J'ai dans l'idée que les Coen ont popularisé le cliché du producteur de cinéma gros et charismatique, mielleux avec les petits nouveaux, mais qui verse dans la colère brute et absurde dès qu'il n'a pas ce qu'il veut. Si je ne m'étais pas renseignée, je penserai que c'est un tout petit peu exagéré, mais... j'ai bien l'impression que les Coen s'inspirent de leur propre expérience, et qu'ils ont dû croiser un producteur de cinéma de cet acabit, un jour. Et qu'ils se font un plaisir de le critiquer sous couvert de l'humour. Et c'est génial, c'est jouissif. Le message n'est jamais aussi bien passé avec de l'autodérision, et je suis tellement admiratrice des Coen pour ça ! Certes, ils sont très centrés sur eux-mêmes, mais un bon scénariste s'inspire de ce qu'il connaît, n'est-ce pas ? Et eux ce qu'ils connaissent, ce sont les règles du droit d'auteur aux États-Unis, les producteurs mensongers, et... la peur de la page blanche.
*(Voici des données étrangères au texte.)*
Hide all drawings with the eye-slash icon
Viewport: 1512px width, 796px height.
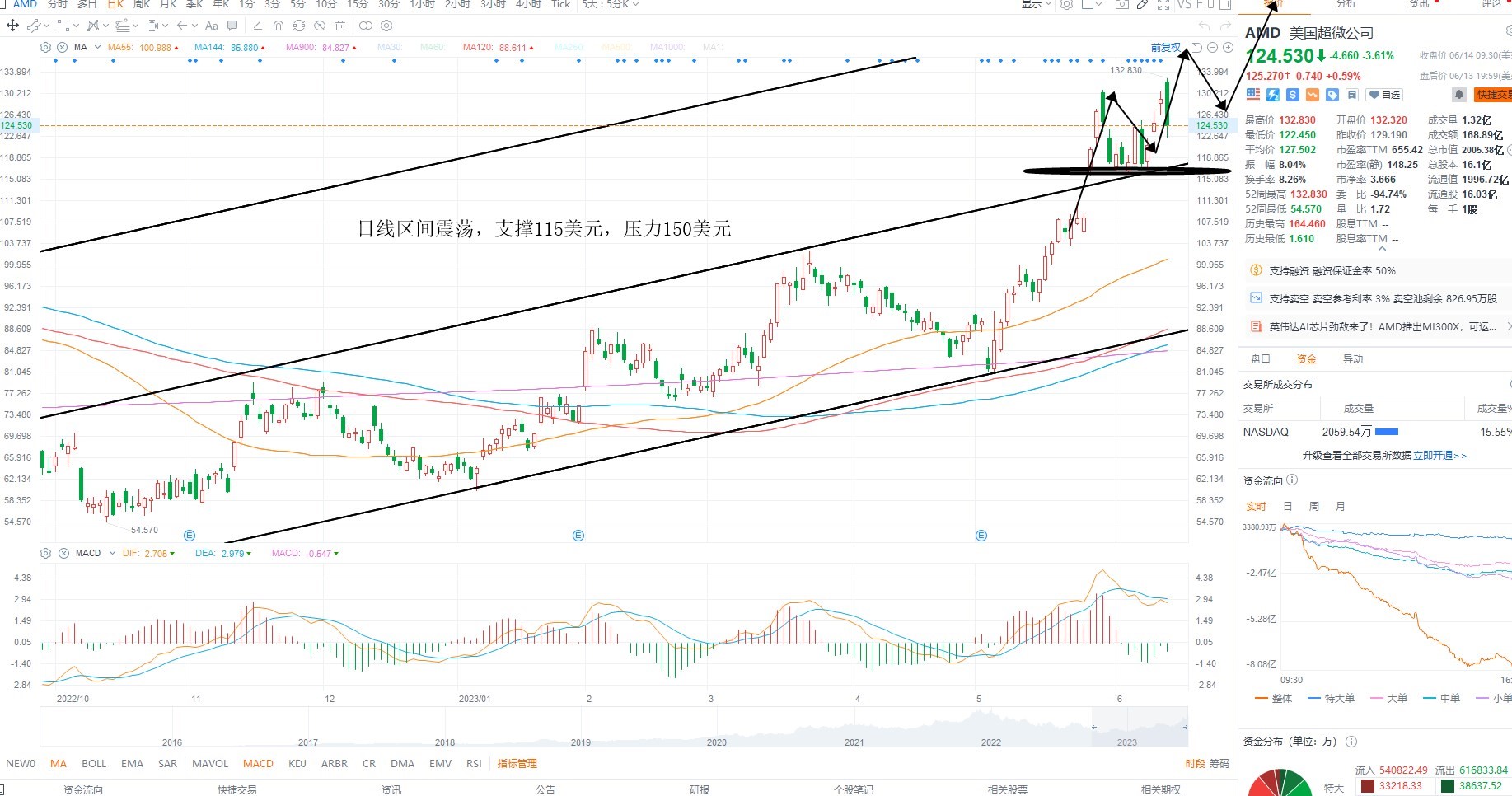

En gros, les Coen ont fait un film sur le manque d'inspiration. Je trouve ça tellement génial ! C'est du génie, y'a pas d'autres mots...

 

Barton Fink m'a fait penser à Ave Cesar, mais en mieux. Malgré le fait que j'ai décroché au bout d'un moment (ça arrive fréquemment devant leurs films, mais ça ne veut pas dire que je ne les admire pas), j'ai aimé presque tout dans Barton Fink : l'hôtel filmé à la Shining, Steve Buscemi et le changement de tête de John Goodman, sans oublier un John Turturro au sommet, dans un rôle principal qui semble taillé pour lui. Plus étonnant également, j'ai aimé la VF, qui pour une fois ne m'a pas donné envie de m'arracher les oreilles (J'ai particulièrement apprécié la réplique « Tu n'es pas un écrivain […], tu écris en vain »).